Problem to work on:
Write out the records below word for word, leaving out the pictures.

Given data:
****************
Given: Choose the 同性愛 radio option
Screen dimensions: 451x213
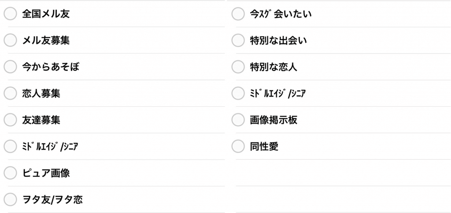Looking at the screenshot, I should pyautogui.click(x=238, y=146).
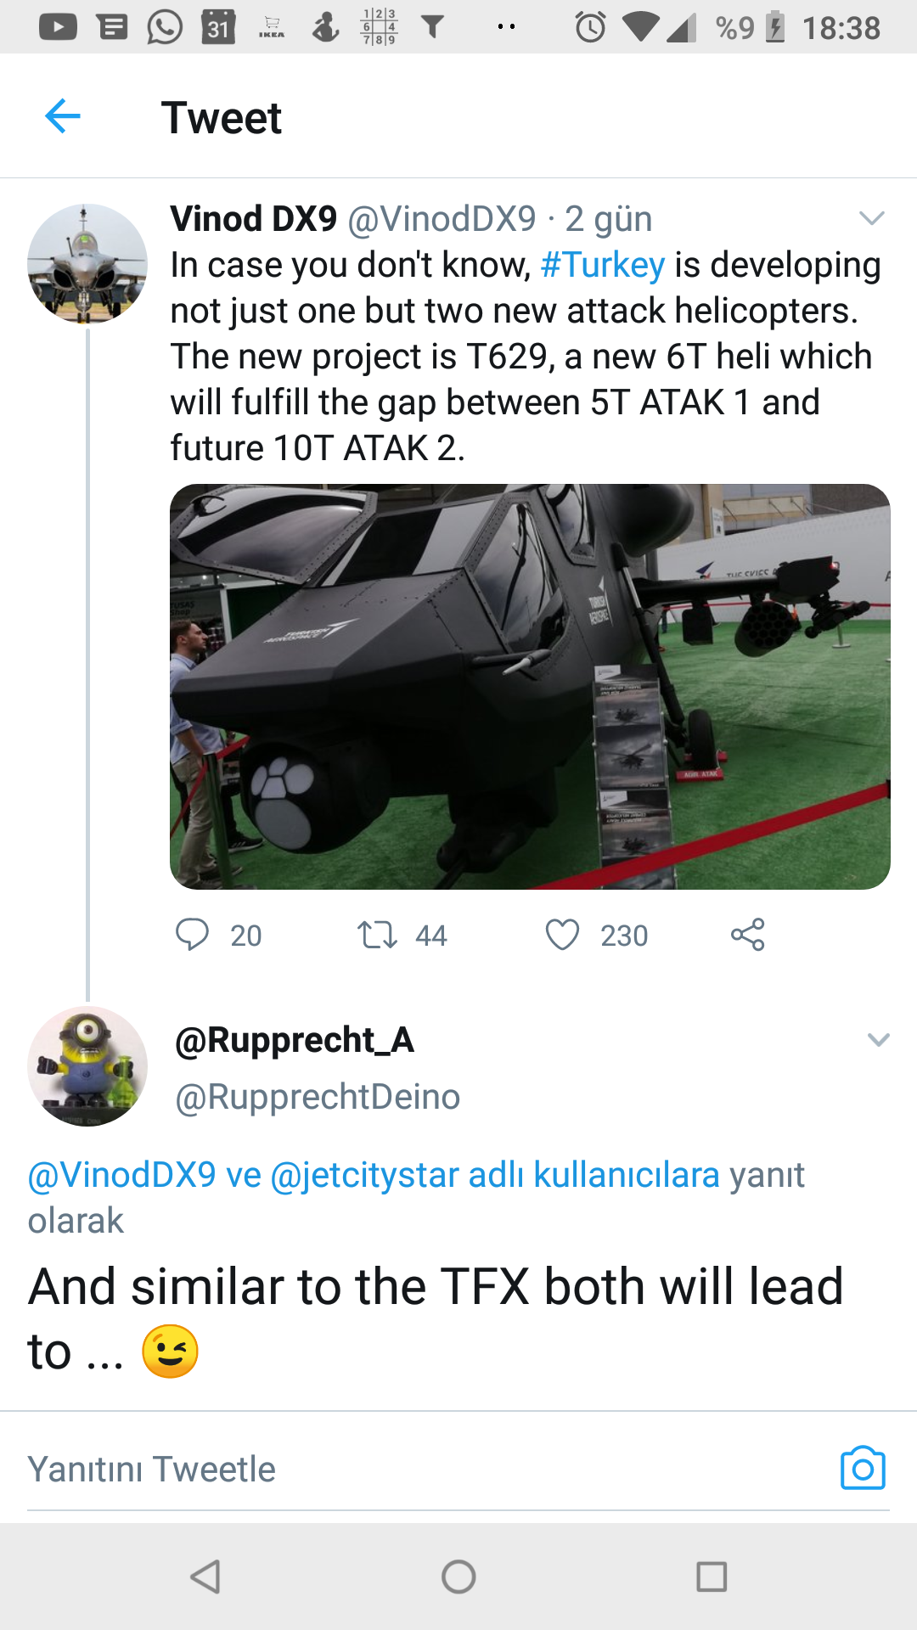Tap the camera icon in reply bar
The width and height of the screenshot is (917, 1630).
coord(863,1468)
****************
Answer to the task:
Given: Choose the 同性愛 radio option
Screen dimensions: 451x213
Looking at the screenshot, I should pyautogui.click(x=238, y=146).
Tap the camera icon in reply bar
The width and height of the screenshot is (917, 1630).
coord(863,1468)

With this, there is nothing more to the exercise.